## Text excerpt

========================

Retail giant faces supplier negotiations and financial pressures four years after ownership change
Lagos, Nigeria – Shoprite outlets across Nigeria are either closing their doors for good or struggling with what can only be described as severe stock shortages. Stores in Ibadan and Ilorin have shut down completely, while the remaining locations in Lagos and Abuja? Well, they’re operating with shelves that look more empty than full.
Closures Hit Multiple States as Supply Issues Mount
Walk into the Ikeja City Mall location in Lagos these days and you’ll notice something’s off. This used to be the place where you’d wait in long lines just to check out, where aisles were packed with shoppers hunting for everything from groceries to wine. Now? It’s eerily quiet.
The shelves across groceries, frozen foods, and wine sections appear mostly bare during recent visits. What products remain seem scattered, almost like someone’s trying to make a little inventory stretch as far as possible.

========================

## Material provided
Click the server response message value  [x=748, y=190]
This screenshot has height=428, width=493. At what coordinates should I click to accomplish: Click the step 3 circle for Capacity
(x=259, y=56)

========================

## Set of tasks
**a.** List every city named in the text excerpt about Shoprite's Nigerian stores.
**b.** Continue the news article about Shoprite's Nigerian outlets from the point where it stops.

## Task-by-task outputs
**a.** Lagos, Ibadan, Ilorin, Abuja

**b.**
“Actually, there is a new management, so they are trying to have a kind of meeting with all the stakeholders, the suppliers and vendors so that they can renegotiate their prices,” explained Oluwatosin, the store administrator at the Ikeja branch. “Hopefully when that is completed, then they will start stocking the store again.”
But staff at the Jabi Lake Mall in Abuja tell a similar story, one that suggests this may be more than just routine negotiations. “This is what has been happening in the last two months. We have been ordering and there is no supply and we don’t know what is happening,” said one employee who asked not to be named.
Meanwhile, Shoprite stores in Ilorin, Kwara State and Ibadan, Oyo State have already called it quits. The Kano closure back in January 2024 might have been a warning sign, that store was hemorrhaging money with monthly rent of ₦66 million to Ado Bayero Mall. That’s nearly ₦800 million a year before you even factor in electricity, generator costs, and staff salaries.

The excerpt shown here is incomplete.